In an e-mail about the title song, which evolved significantly from demo to final song, Brian Rosenworcel says:
"Look Alive" was written in Maine, in a cold room above a car dealership. It was mainly a knock-out melody, with a few key lyrics in place. There was a Motown feel that we knew we wanted to lose, as this one felt like the kind of pop song that could transcend time. Leo gravitated strongly to the demo of the song, but became the force for reinvention. It's his strongest personal imprint of any of the productions, literally hovering for four minutes as a sonic collage of granular guitar bits, digital percussion, and spinning snaps. The bridge became the most devastating political lyric:
"The hero enters the frame / He's memorized his lines... And hollow words from the front of the stage echo for miles and miles..."
We wrote the bridge in the studio. Pulling away the drums and much of the production on the bridge helped focus the song toward it. We ended up having a bit of a fight about this song in the studio once we got to Montreal in regard to which of the collage bits stayed and which got replaced. Everyone cared a lot about this song. In the end, its overproduction became its art. You never know when you make an album which tracks you're going to tire of sooner than others, but this one felt worth of being our title track. It's a holder-upper.

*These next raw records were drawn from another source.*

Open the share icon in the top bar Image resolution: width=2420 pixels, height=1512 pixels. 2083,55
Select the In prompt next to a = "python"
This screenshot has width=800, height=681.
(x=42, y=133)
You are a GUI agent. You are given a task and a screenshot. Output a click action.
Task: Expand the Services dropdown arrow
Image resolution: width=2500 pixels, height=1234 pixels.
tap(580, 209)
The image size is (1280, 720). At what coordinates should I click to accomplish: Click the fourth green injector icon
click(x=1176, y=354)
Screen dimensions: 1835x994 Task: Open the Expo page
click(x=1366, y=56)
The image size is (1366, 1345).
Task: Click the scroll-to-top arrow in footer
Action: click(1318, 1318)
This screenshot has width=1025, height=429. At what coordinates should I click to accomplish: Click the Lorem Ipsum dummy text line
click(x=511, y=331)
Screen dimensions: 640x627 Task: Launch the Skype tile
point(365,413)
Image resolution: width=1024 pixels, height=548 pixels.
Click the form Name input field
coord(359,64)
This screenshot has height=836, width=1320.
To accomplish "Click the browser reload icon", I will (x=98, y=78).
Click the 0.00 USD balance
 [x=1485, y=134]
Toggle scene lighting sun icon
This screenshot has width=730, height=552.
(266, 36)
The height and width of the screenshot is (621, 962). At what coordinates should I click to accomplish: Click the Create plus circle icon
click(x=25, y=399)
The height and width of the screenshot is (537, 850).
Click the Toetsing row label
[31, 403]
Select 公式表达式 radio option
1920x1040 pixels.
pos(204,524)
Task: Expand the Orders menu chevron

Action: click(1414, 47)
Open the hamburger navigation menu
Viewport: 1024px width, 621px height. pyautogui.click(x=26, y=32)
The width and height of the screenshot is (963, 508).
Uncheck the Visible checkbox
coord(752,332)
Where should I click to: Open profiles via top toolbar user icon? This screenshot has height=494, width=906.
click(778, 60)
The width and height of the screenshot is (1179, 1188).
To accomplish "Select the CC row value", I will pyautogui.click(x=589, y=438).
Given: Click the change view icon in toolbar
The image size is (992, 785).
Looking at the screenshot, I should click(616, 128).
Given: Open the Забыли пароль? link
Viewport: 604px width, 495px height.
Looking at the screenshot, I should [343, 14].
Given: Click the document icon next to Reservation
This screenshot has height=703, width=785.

Over the course of their eight albums, Guster has always evolved musically. "Look Alive" continues that pattern. "Never repeat ourselves," writes Rosenworcel. "Look Alive" is the third song the band has released from the forthcoming album, following the synth-heavy, Depeche Mode-esque "Hard Times," and the more upbeat "Don't Go." "Look Alive" falls in between the middle of these two songs. It's moody and warm, and slithers with colorful, sinewy synths. The multi-tracked vocals hover above a subtle groove, bringing to mind Peter Gabriel's impressionistic "White Shadow." It's one of Guster's most musically sparkling pop songs.
Guster starts a U.S. tour on Nov. 1.